The story is written from the perspective of a 9 year old girl called Dindy. When she and her younger brother go outside their home and into the tea planation, they get more than they bargained for. Nikhil their Aya’s son and a few others come to their rescue. Some of my favorite parts of the story are the conversation between Nikhil and Dindy. In which Dindy begins to discover there is more to her beloved India than she realized. Then her brother starts shouting, and puts his foot in it, in the way small children do. Yet in the tensions in pre-Independence India there is more at stake. During the story Dindy manages to apologies for her brother and tries to let Nikhil know she respects him and doesn’t think like ‘other’ British.
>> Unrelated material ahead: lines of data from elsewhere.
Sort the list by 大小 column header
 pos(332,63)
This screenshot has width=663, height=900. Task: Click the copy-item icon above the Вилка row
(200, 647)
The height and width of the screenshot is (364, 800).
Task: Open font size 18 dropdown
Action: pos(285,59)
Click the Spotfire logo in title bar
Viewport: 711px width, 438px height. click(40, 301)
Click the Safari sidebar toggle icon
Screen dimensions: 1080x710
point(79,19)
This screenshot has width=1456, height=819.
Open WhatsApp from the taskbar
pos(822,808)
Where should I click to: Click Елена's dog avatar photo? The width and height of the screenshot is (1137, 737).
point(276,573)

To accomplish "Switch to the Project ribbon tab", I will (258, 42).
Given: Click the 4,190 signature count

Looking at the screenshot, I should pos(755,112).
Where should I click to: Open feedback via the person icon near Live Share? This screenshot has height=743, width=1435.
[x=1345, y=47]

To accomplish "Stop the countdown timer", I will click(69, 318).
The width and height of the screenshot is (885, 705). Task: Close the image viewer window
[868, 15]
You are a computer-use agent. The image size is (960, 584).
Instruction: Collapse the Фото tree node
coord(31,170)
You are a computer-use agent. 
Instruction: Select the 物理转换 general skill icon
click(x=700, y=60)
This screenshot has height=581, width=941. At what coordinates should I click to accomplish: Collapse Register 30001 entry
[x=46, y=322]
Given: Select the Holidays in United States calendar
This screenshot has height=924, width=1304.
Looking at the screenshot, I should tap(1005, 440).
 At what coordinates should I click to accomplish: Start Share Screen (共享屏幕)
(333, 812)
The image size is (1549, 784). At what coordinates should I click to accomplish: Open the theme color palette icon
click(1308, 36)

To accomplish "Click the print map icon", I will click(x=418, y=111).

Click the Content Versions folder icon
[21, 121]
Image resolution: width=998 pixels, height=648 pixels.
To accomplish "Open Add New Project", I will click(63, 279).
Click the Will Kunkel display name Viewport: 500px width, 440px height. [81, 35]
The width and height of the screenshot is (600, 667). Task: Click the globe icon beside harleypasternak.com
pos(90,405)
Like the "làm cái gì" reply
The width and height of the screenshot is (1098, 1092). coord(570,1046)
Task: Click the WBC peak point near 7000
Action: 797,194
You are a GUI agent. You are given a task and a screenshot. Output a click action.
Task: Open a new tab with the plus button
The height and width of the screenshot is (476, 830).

Whilst reading this story I had a sense of déjà vu, as if I had been there before. Then I realized it reminded me of watching the film Gandhi as a teenager, and more significantly the BBC Drama Jewel in the Crown. Elizabeth Laird’s book vividly conjures up the world so well captured by this drama. It is a masterful piece of story telling which also gives valuable insights into British Colonial India. It has also occurred to me post the EU Referendum in Britain that there are some very interesting conversations this book could prompt about ‘Independence’ and attitudes to ‘others’.
‘” Let him fight his own battles’….’Look at him! He can’t wait to grow up and be like his daddy…He can’t wait to take all our money out of our country!’ “
A Long Walk to Sudan by Linda Sue Park is written in dual narrative from the perspective of 2 children. Part of the book tells the story of Nya, her daily trips to fetch water and her families struggle to get by. Her story opens in 2008. A larger part of the book is the story of Salva. It begins in 1985 during the civil war in Sudan. One day war comes to Salava’s village whilst he and the other boys are at school, they are forced to flee for their lives. The story then follows his long walk across Sudan to the Ethiopian border and safety. Along the way he makes friends and connections and together they keep each other alive. Along the journey he wonders whether he will ever see his parents or brothers and sisters again. It is at times both heart wrenching and brutal, but ultimately hopeful.
The style of this book took a bit of getting used to. For some children the dual narrative may make it more difficult to follow. It is not as descriptive as Elizabeth Laird’s story. You get a partial picture of the landscape and what it was like to live in the respective time periods. Having said that some of what it describes is etched in my memory. For example the night they spent on an island in the middle of the Nile. At dusk the fisherman that lived there disappeared into the protection of their nets:
“only a few moments later, mosquito’s rose up from the water….Huge dark clouds of them appeared, their high-pitched whining filling the air.”
This part of the story is made eve more poignant by what proceeds and follows it.
The power of this story is as much in what it leaves out as in what it says. As a child you do not see or understand everything and that is cleverly captured. For educators this book offers some interesting writing possibilities. For example: in telling the story the children do not tell or the story of other characters or by finding out about the landscape features of Sudan and describing them or even mapping them.